Performance Best Practices

Composable storefront suggests adopting several best practices to improve the performance of your storefront.

There are a number of best practices that you can follow to improve the performance of your composable storefront storefront, and which will also help improve your Google Lighthouse scoreInformation published on non-SAP site. By following these recommendations, you can also improve the results of your Google Core Web VitalsInformation published on non-SAP site report, which focuses on page loading speed, page interactivity speed, and the visual stability of your website.

The keys for achieving a "Grade A" performance report are the following:

  • Each page loads as fast as possible, including:

    • Web resources (CSS and JS files)

    • Assets (fonts, images, and media)

    • Asynchronous data (Ajax calls)

  • Users can interact with the page as quickly as possible

  • There is no layout shifting (visible elements on the page shift or move as little as possible during page load)

General Recommendations

The following best practices are highly recommended for improving the performance of your storefront application:

  • Minimize the number of synchronous HTTP requests as much as possible.

  • Whenever possible, use HTTP compression, such as Brotli or Zstd, to improve transfer speed and to optimize bandwidth.

  • When loading third party scripts, use async or defer so that the browser's main thread does not get blocked.

  • Verify that the size of your assets is appropriate for the size of the user's screen. For example, you do not want to display desktop-size images on a viewport that requires mobile-size images.

  • When making calls to APIs, such as OCC, try requesting only the data that you need. OCC responses with fields=FULL contain a lot of data that you might not need. The bigger the response, the longer it takes to retrieve it and process it. The same practice applies to APIs that support pagination.

  • Only load the CSS and Javascript that you need on each page.

  • Use Above-the-Fold Loading when possible.

Caching Recommendations

You can improve the performance of your storefront application with the following caching best practices:

  • Maintain a second level (L2) cache for all of the site assets, and also for the HTTP requests that can be cached, such as OCC calls for anonymous users that do not change very often.

  • Ensure you have an appropriate browser cache policy for all of the assets of the page. Browser caching saves a lot of bandwidth and improves page load time (both initial and subsequent) when it is properly set and tuned.

Additional Recommendations

The following recommendations can improve the performance of your composable storefront app significantly:

  • Split your JavaScript code into multiple chunks (a technique known as lazy loading) to load only the JavaScript chunks that you need for each page. Composable storefront has implemented lazy loading for a number of its own libraries, but you can further improve the performance of your storefront by using lazy loading techniques in your customized modules as well. Before implementing lazy loading in your customized modules, it is important to be aware of how lazy loading works in composable storefront. For more information, see Lazy Loading.

  • Take advantage of the SSR transfer state mechanism to avoid duplicated XHR calls. For more information, see SSR Transfer State.

  • Use inline fonts and CSS instead of loading them asynchronously.

SEO

You can improve the SEO of your storefront with the following best practices:

  • Enable server-side rendering to ensure that all of your pages are properly indexed.

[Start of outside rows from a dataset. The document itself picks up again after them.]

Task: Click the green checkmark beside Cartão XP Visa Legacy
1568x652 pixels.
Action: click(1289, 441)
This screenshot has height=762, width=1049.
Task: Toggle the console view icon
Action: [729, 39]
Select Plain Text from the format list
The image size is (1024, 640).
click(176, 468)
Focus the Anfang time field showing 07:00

  • Have a valid and consistent robots.txt file to allow robots to crawl your website.

  • Ensure your meta attributes and tags are appropriately set across your pages.

For more information, see Server-Side Rendering Optimization and SEO Capabilities.

Accessibility

There are a few components and elements in composable storefront that are not yet fully compliant with accessibility. Where necessary, you can override these components and elements, which allows you to add missing aria attributes. It also allows you to rename elements to improve accessibility scoring.

PWA

Composable storefront is a Progressive Web Application out of the box. As a result, you can configure your service worker to cache resources that do not change often (such as resources, assets, and XHR requests), which will speed up subsequent page loads. You can also enable your storefront app to work offline.